Direction 1 ▸ In the marshmallow cheesecake recipe, what size is the graham cracker crust?

Text segment ▸
--- --- ---
Heavenly and Easy Marshmallow Cheesecake Recipe for Dessert Lovers


  • Author: Elisa
  • Total Time: 4H15
  • Yield: 8 1x

Description

Try this heavenly, no-bake marshmallow cheesecake recipe with creamy, fluffy filling and easy prep steps.


Ingredients

Scale
  • 8 oz (226 g) cream cheese, softened

  • 1 cup (120 g) powdered sugar

  • 1 tsp vanilla extract

  • 1 container (7 oz or 198 g) marshmallow cream

  • 1 container (8 oz or 226 g) whipped topping (like Cool Whip)

  • 1 pre-made graham cracker crust (9-inch)

  • 1/2 cup (60 g) white frosting (optional, for topping)

  • Marshmallows or sprinkles for garnish (optional)


Instructions

  • In a large bowl, beat the softened cream cheese with an electric mixer until smooth and creamy.

  • Add the powdered sugar and vanilla extract. Beat again until well incorporated.

  • Gently fold in the marshmallow cream. Be careful not to overmix—you want to keep the texture airy.

  • Next, fold in the whipped topping until evenly distributed.

  • Pour the mixture into the graham cracker crust. Use a spatula to smooth the top.
--- --- ---
Supplied records ▸
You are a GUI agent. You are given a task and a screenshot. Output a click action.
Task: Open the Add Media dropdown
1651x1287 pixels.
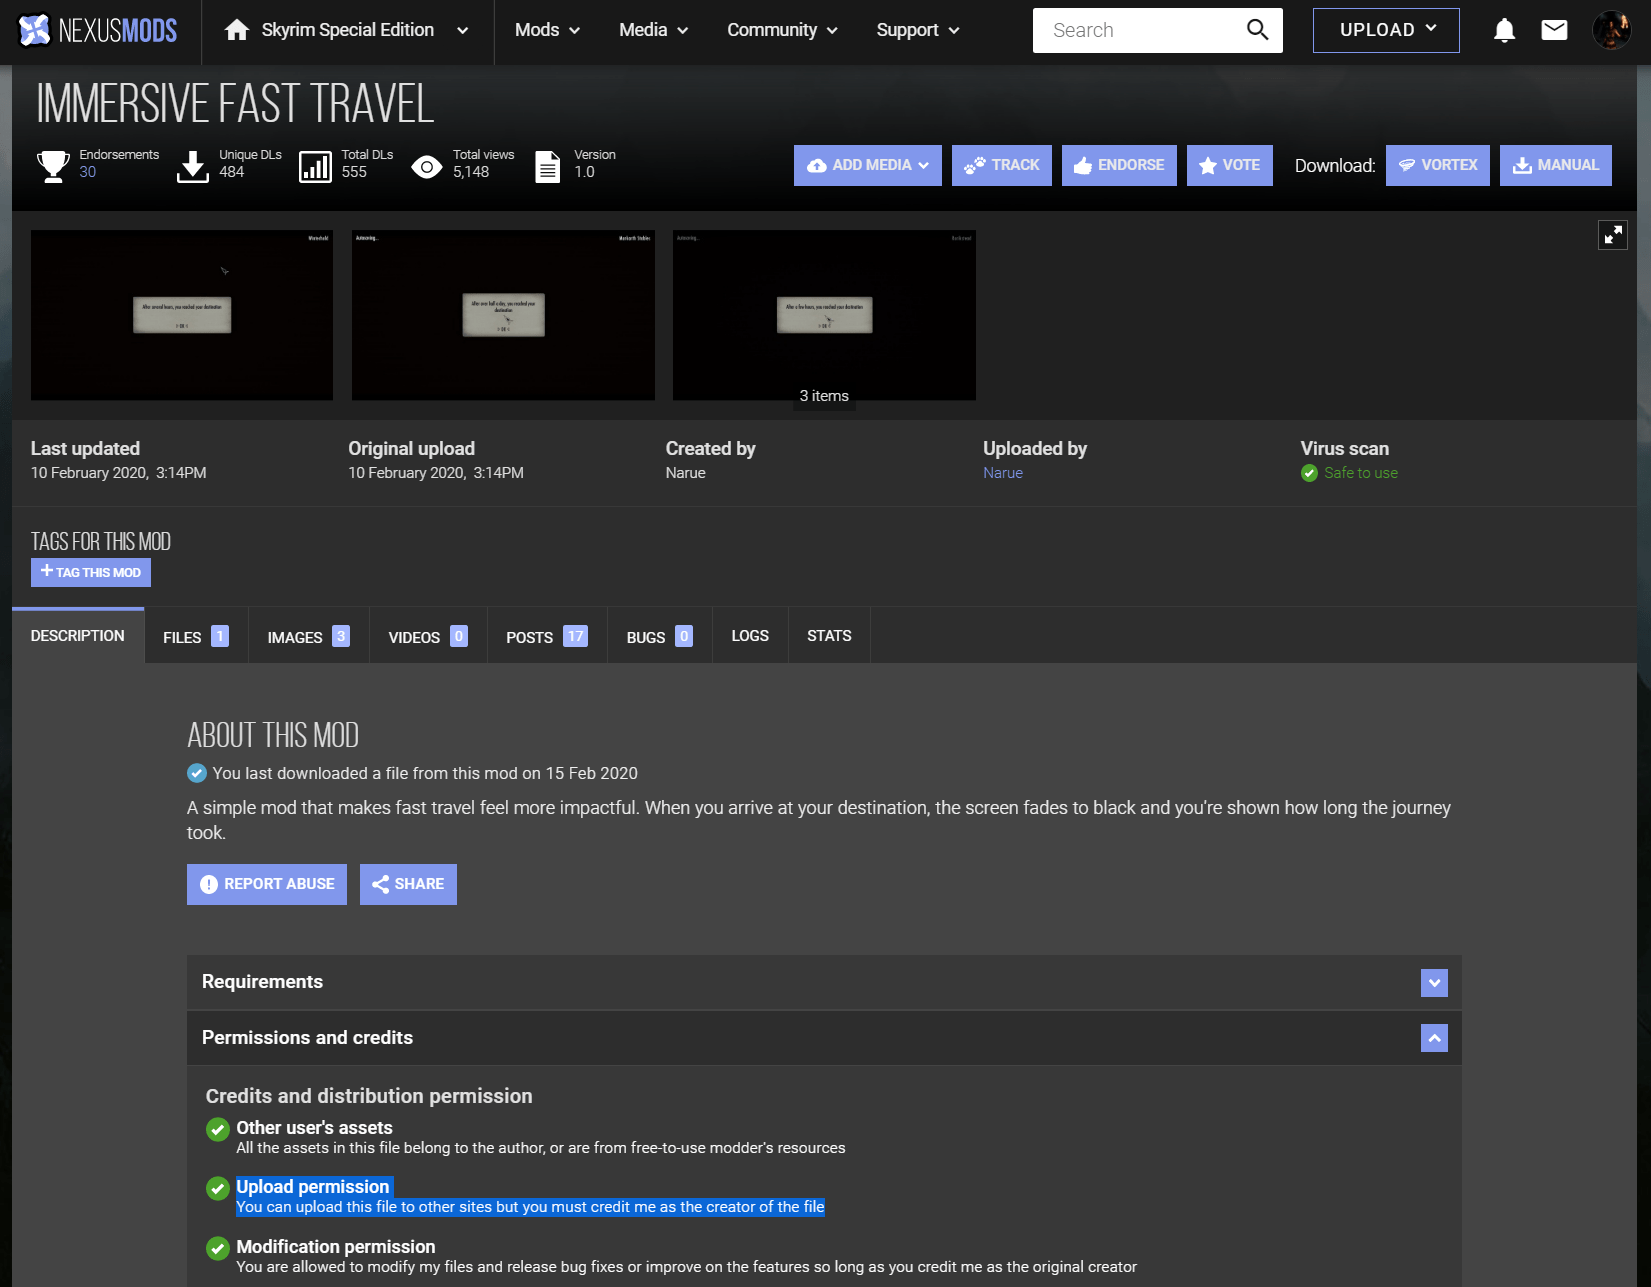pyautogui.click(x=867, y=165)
--- --- ---
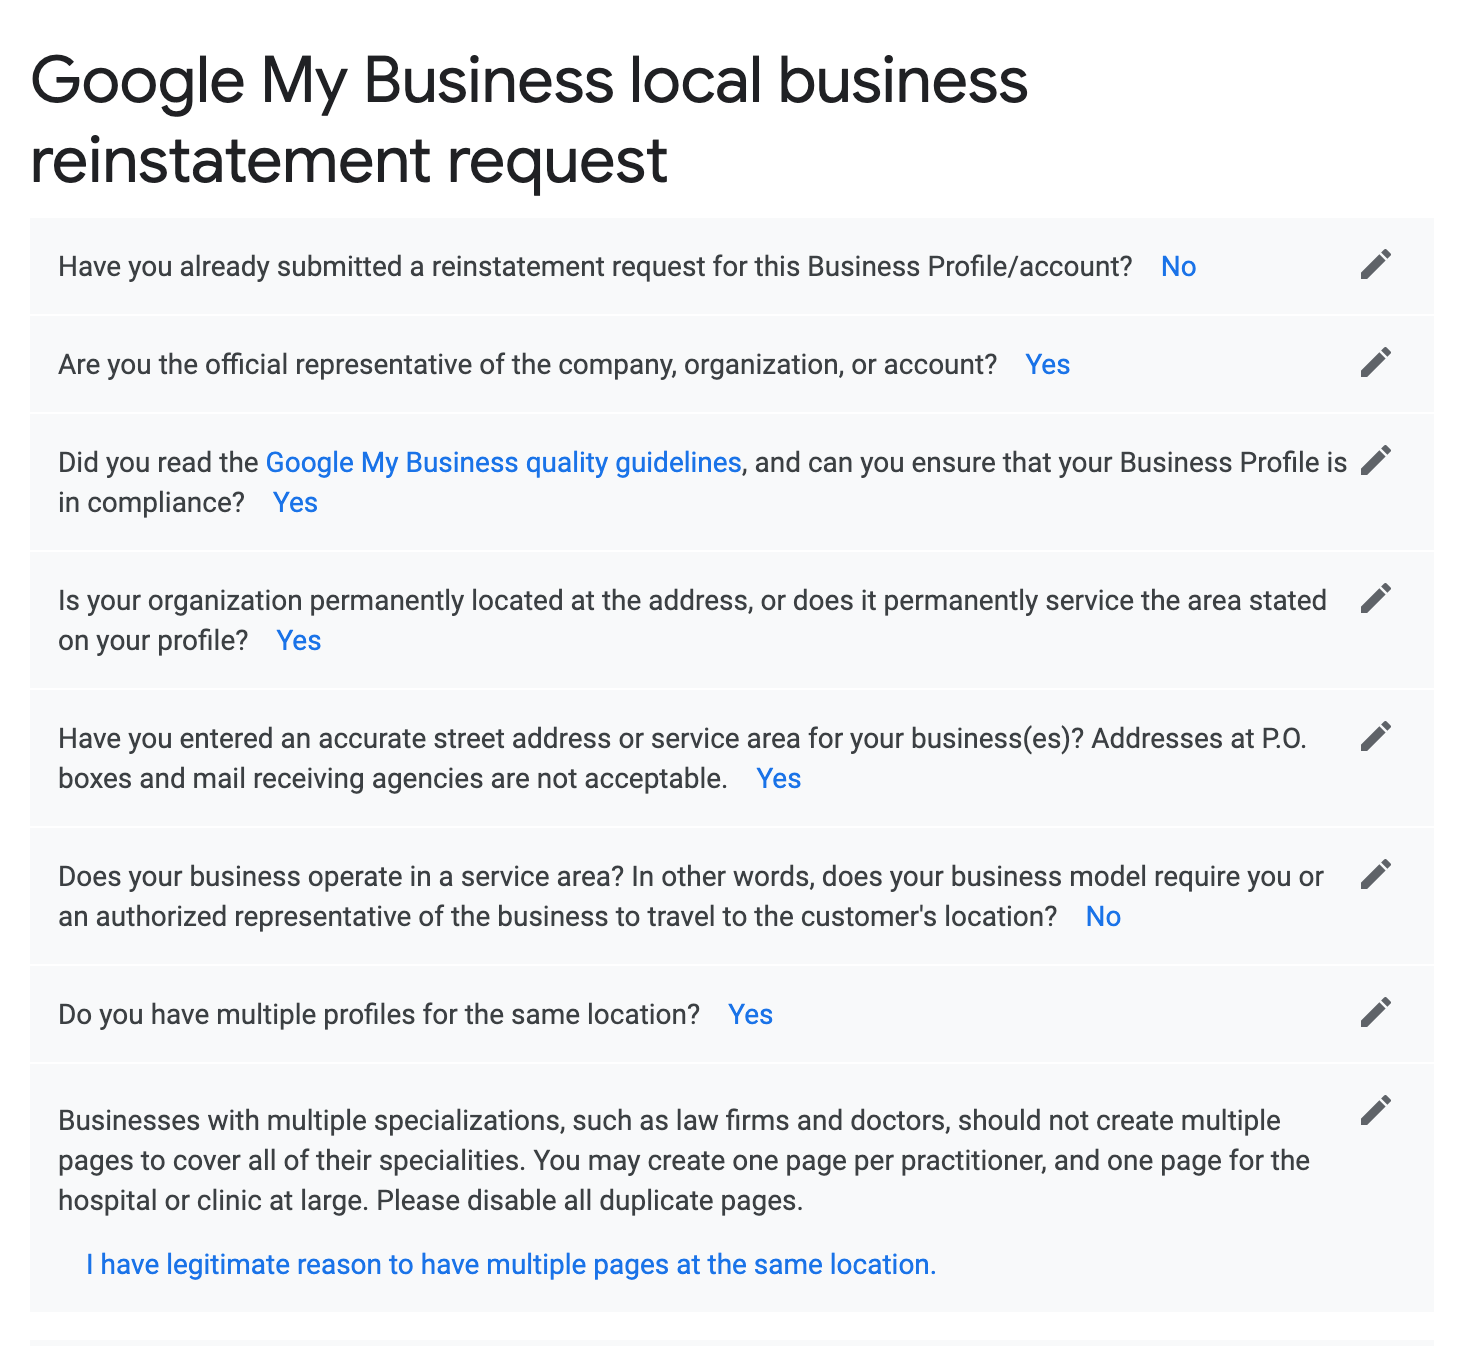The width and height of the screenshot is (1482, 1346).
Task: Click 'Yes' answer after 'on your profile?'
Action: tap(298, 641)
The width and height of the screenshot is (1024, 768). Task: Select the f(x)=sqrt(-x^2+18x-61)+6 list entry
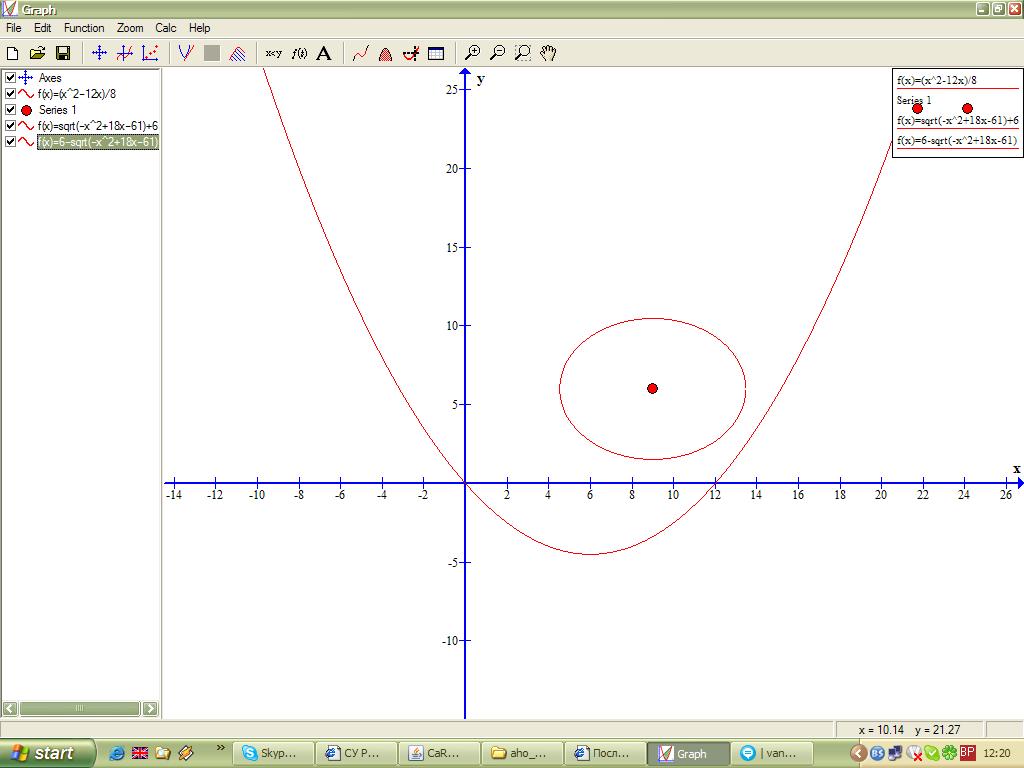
--- --- ---
Direction 2 ▸ Copy the records word for word, starting at the line that contains "You are a GUI" and ending at the line that contains "pyautogui.click(x=867, y=165)". Leave the pictures out.

Task output 1 ▸ 9-inch

Task output 2 ▸
You are a GUI agent. You are given a task and a screenshot. Output a click action.
Task: Open the Add Media dropdown
1651x1287 pixels.
pyautogui.click(x=867, y=165)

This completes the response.